No longer. Shucet has designated managers for the state’s 15 largest projects: the Springfield interchange, the Woodrow Wilson bridge, the Coalfield Expressway, Route 128 and others. It’s the job of these managers to spot problems and find the right people in the organization to deal with them. They also send out weekly reports to the staff, updating everyone on progress. Every two months, the project managers all meet in Charlottesville to swap stories and solve problems.

 

Mission creep also was endemic in the old system, where the people working on the project weren’t responsible for the budget. “The understanding of the mission was not to control costs, but to be responsive,” says Shucet. “Bad things happen in the name of customer service.”

 

Someone might alter the project to accommodate environmentalists. Someone else might add a sound wall or landscaping at the request of a municipality. The extra work added up. Customer service is a good thing, but it doesn’t mean “making everybody happy,” Shucet insists. “We’re serving the taxpayers, not the person who just called on the telephone.”

 

Gov. Warner instituted a requirement for every construction project costing more than $100 million to have its own finance plan. These plans define the components of the project and the amount of money available. The plans are flexible – changes can be made. But the money has to come from some other identifiable source. Says Shucet: “You can’t just wish it true.”

 

Shucet is a big believer in accountability. To keep VDOT’s feet to the fire, he also created “Dashboard,” a feature on VDOT’s website that allows citizens to check the status of any project. What’s the original completion date, and where does the project stand? “We’re telling the public what we’re doing with their money,” Shucet says. “It’s another way of holding VDOT accountable and making us better.”

 

Shucet knows the transformation of VDOT isn’t finished, not by a long shot. But the organization has come a long way. He praises the dedication and talent of VDOT employees. Rarely were people the problem, he says. Difficulties stemmed from the dysfunctional management system they worked under.

 

Under the Warner administration, VDOT’s head count has declined by more than 900 employees, saving $45 million in payroll. The department is doing a far better job today, with fewer employees, than three years ago. Every day, it appears, VDOT gets closer to Shucet’s ideal of a professionally run organization.

 

Shucet won’t comment on stories that VDOT was subject to political influences in previous administrations.
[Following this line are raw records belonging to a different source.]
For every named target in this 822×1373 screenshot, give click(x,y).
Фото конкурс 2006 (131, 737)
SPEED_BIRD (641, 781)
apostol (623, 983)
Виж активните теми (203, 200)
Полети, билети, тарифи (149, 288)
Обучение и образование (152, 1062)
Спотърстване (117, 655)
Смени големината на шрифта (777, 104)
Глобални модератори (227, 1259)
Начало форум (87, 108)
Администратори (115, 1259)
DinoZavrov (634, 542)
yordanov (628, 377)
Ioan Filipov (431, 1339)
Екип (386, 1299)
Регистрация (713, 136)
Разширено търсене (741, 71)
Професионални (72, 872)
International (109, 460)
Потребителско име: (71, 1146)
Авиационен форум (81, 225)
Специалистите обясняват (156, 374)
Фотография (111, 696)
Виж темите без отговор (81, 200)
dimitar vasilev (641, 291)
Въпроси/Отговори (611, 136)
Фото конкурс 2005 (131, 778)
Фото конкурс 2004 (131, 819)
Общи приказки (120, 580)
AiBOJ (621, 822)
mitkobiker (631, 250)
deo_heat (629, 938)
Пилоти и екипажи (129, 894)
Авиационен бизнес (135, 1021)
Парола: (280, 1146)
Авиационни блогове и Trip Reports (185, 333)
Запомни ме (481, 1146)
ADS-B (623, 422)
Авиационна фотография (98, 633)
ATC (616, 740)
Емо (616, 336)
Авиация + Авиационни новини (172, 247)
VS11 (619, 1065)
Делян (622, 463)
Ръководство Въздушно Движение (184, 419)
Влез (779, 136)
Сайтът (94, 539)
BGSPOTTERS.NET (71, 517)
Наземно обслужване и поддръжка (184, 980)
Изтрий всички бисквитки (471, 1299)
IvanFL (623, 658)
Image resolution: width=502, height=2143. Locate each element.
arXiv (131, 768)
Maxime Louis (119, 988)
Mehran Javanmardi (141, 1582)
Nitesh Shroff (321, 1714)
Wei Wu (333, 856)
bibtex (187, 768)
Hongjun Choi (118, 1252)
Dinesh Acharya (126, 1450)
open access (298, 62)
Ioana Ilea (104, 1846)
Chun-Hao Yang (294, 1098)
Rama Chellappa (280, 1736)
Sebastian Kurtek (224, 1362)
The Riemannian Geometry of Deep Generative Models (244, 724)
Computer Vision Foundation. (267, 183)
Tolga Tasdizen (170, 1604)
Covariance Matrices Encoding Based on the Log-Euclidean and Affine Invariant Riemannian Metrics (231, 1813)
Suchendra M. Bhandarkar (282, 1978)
He wasn’t there, so he doesn’t know. But he will say that he has enjoyed nothing but support from Gov. Warner, who put him on the job then got out of the way. “In the nearly three years I’ve been here, the governor has probably called me about six times,” he says. “There’s no political intervention. Nobody’s pulling my strings. … I truthfully feel and believe that I run the Virginia Department of Transportation.”